• [AIM OF THE EXERCISE] Render every line of the records below as a Markdown table with two columns, Row and Line, numbering each row and leaving out any blank lines.

• [RECORD LIST]
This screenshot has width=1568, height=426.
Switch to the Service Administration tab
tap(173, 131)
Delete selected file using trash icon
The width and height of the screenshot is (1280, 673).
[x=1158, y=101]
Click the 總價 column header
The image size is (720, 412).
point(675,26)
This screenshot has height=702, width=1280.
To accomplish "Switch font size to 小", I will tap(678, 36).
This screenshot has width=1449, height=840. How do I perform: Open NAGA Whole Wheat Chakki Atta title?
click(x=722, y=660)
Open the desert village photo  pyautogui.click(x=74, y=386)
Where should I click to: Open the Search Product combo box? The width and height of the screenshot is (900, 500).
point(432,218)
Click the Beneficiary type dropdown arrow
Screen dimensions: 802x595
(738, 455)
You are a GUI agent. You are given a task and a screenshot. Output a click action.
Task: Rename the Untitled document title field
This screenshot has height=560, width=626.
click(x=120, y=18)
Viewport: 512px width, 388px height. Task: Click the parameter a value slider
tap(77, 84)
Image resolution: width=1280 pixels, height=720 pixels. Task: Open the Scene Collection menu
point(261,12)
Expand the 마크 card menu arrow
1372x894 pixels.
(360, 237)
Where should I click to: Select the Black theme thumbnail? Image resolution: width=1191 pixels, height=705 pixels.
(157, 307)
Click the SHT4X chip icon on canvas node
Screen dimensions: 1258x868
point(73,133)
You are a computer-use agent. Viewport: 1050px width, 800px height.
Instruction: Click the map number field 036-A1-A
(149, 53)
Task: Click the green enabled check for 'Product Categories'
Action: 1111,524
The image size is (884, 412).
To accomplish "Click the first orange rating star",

• [SOLUTION FOR THIS TASK]
| Row | Line |
|---|---|
| 1 | This screenshot has width=1568, height=426. |
| 2 | Switch to the Service Administration tab |
| 3 | tap(173, 131) |
| 4 | Delete selected file using trash icon |
| 5 | The width and height of the screenshot is (1280, 673). |
| 6 | [x=1158, y=101] |
| 7 | Click the 總價 column header |
| 8 | The image size is (720, 412). |
| 9 | point(675,26) |
| 10 | This screenshot has height=702, width=1280. |
| 11 | To accomplish "Switch font size to 小", I will tap(678, 36). |
| 12 | This screenshot has width=1449, height=840. How do I perform: Open NAGA Whole Wheat Chakki Atta title? |
| 13 | click(x=722, y=660) |
| 14 | Open the desert village photo  pyautogui.click(x=74, y=386) |
| 15 | Where should I click to: Open the Search Product combo box? The width and height of the screenshot is (900, 500). |
| 16 | point(432,218) |
| 17 | Click the Beneficiary type dropdown arrow |
| 18 | Screen dimensions: 802x595 |
| 19 | (738, 455) |
| 20 | You are a GUI agent. You are given a task and a screenshot. Output a click action. |
| 21 | Task: Rename the Untitled document title field |
| 22 | This screenshot has height=560, width=626. |
| 23 | click(x=120, y=18) |
| 24 | Viewport: 512px width, 388px height. Task: Click the parameter a value slider |
| 25 | tap(77, 84) |
| 26 | Image resolution: width=1280 pixels, height=720 pixels. Task: Open the Scene Collection menu |
| 27 | point(261,12) |
| 28 | Expand the 마크 card menu arrow |
| 29 | 1372x894 pixels. |
| 30 | (360, 237) |
| 31 | Where should I click to: Select the Black theme thumbnail? Image resolution: width=1191 pixels, height=705 pixels. |
| 32 | (157, 307) |
| 33 | Click the SHT4X chip icon on canvas node |
| 34 | Screen dimensions: 1258x868 |
| 35 | point(73,133) |
| 36 | You are a computer-use agent. Viewport: 1050px width, 800px height. |
| 37 | Instruction: Click the map number field 036-A1-A |
| 38 | (149, 53) |
| 39 | Task: Click the green enabled check for 'Product Categories' |
| 40 | Action: 1111,524 |
| 41 | The image size is (884, 412). |
| 42 | To accomplish "Click the first orange rating star", |